ContextPrune

Garbage collection for LLM context windows.

Before every LLM call, ContextPrune strips dead context from your messages array. Deterministic. Zero extra LLM calls. Under 10ms. The dashboard shows what's eating your context budget — and ten pattern detectors tell you exactly what's misconfigured before sessions overflow.

deterministiczero extra LLMproactive recommendations
See the docs

Why this exists

Every message your agent has ever exchanged lives in one array — re-sent to the LLM on every single call. After 30 turns, most of it is fixed errors, stale file reads, and dead reasoning. The model pays to read it. You pay to send it.

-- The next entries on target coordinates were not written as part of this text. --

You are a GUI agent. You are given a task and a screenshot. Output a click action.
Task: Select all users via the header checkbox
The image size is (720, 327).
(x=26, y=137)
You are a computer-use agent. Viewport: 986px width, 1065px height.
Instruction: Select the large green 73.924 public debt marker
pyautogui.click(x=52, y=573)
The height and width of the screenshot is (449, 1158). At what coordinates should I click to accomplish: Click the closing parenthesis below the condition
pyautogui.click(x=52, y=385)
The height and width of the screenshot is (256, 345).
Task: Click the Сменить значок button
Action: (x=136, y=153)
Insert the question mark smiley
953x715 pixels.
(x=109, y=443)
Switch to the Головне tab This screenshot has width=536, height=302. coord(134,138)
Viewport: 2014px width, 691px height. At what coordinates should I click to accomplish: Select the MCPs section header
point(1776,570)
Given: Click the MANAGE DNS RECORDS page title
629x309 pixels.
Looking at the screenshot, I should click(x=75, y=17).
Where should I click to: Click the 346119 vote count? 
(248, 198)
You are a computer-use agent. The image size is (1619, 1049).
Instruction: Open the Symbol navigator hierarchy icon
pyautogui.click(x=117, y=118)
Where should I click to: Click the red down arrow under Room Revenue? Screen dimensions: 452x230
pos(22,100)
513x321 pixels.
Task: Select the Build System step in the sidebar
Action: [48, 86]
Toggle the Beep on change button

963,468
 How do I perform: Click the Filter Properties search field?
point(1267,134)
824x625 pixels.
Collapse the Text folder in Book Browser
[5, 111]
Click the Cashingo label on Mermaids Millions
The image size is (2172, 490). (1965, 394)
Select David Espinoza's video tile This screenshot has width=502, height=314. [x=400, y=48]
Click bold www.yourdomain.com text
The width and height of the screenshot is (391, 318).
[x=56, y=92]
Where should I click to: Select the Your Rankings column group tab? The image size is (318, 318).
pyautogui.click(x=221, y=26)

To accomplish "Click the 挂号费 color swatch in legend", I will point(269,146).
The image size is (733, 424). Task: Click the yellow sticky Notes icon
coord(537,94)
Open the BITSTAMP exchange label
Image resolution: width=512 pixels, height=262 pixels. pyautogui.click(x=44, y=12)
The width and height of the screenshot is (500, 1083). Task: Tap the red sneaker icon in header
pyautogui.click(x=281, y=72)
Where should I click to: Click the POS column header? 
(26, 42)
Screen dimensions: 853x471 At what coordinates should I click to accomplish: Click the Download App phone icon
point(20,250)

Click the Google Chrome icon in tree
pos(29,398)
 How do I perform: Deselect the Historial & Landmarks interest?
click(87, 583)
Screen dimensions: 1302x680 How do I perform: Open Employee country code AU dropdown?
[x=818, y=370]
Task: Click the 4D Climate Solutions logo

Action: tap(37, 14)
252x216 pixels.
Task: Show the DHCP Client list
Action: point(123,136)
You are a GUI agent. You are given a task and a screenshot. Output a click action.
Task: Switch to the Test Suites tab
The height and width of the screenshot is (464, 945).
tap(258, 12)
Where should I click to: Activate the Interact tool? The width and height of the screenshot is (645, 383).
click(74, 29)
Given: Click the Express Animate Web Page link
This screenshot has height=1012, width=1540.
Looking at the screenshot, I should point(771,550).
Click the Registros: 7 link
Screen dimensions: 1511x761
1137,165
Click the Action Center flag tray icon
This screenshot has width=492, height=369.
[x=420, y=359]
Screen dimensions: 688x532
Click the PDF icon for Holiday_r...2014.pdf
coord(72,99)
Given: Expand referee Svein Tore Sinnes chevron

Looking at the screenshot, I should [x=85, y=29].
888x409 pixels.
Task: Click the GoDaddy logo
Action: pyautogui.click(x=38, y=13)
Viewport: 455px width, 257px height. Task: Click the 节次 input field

You're paying for dead weight

A 30-turn session re-sends 2.4M input tokens, half of it useless. At GPT-4o pricing across 5,000 sessions, that's $6,500/month wasted on context that does nothing.

The model loses focus

Buried instructions get ignored. Your agent repeats itself, contradicts earlier turns, forgets the task. This is the "Lost in the Middle" effect — and bloated context makes it worse.

Then you hit the cliff

Around 65–75% utilisation, behaviour breaks sharply. Most teams panic-clear the whole context and start over, losing the good with the bad.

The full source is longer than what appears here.